AIM OF THE TASK:
Convert every line of the listing below into a JSON list of strings, with one string for each line and any blank lines omitted.

Listing of word and element locations:
#####

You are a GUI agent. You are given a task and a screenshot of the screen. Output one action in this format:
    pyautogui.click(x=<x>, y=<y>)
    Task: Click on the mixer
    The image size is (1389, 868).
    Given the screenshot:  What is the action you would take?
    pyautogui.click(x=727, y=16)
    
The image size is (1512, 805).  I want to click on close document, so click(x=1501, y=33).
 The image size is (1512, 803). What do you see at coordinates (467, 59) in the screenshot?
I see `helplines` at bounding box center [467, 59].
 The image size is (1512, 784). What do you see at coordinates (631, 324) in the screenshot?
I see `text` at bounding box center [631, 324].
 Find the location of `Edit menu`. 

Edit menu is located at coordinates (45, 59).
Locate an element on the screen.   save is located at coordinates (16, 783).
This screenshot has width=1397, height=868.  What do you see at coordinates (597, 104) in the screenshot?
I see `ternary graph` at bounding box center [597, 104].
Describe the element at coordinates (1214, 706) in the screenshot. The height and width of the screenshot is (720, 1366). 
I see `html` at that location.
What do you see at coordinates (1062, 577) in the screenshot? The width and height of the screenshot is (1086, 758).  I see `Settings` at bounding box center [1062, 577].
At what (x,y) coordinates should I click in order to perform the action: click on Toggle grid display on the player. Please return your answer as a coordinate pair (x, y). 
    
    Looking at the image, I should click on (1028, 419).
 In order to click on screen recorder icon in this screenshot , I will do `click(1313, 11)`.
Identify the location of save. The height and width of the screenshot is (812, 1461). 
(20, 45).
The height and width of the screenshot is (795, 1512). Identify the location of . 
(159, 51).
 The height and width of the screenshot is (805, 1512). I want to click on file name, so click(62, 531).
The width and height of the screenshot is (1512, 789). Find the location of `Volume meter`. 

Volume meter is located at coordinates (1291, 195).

#####

FINAL ANSWER:
[
  "You are a GUI agent. You are given a task and a screenshot of the screen. Output one action in this format:",
  "    pyautogui.click(x=<x>, y=<y>)",
  "    Task: Click on the mixer",
  "    The image size is (1389, 868).",
  "    Given the screenshot:  What is the action you would take?",
  "    pyautogui.click(x=727, y=16)",
  "The image size is (1512, 805).  I want to click on close document, so click(x=1501, y=33).",
  " The image size is (1512, 803). What do you see at coordinates (467, 59) in the screenshot?",
  "I see `helplines` at bounding box center [467, 59].",
  " The image size is (1512, 784). What do you see at coordinates (631, 324) in the screenshot?",
  "I see `text` at bounding box center [631, 324].",
  " Find the location of `Edit menu`. ",
  "Edit menu is located at coordinates (45, 59).",
  "Locate an element on the screen.   save is located at coordinates (16, 783).",
  "This screenshot has width=1397, height=868.  What do you see at coordinates (597, 104) in the screenshot?",
  "I see `ternary graph` at bounding box center [597, 104].",
  "Describe the element at coordinates (1214, 706) in the screenshot. The height and width of the screenshot is (720, 1366). ",
  "I see `html` at that location.",
  "What do you see at coordinates (1062, 577) in the screenshot? The width and height of the screenshot is (1086, 758).  I see `Settings` at bounding box center [1062, 577].",
  "At what (x,y) coordinates should I click in order to perform the action: click on Toggle grid display on the player. Please return your answer as a coordinate pair (x, y). ",
  "    Looking at the image, I should click on (1028, 419).",
  " In order to click on screen recorder icon in this screenshot , I will do `click(1313, 11)`.",
  "Identify the location of save. The height and width of the screenshot is (812, 1461). ",
  "(20, 45).",
  "The height and width of the screenshot is (795, 1512). Identify the location of . ",
  "(159, 51).",
  " The height and width of the screenshot is (805, 1512). I want to click on file name, so click(62, 531).",
  "The width and height of the screenshot is (1512, 789). Find the location of `Volume meter`. ",
  "Volume meter is located at coordinates (1291, 195)."
]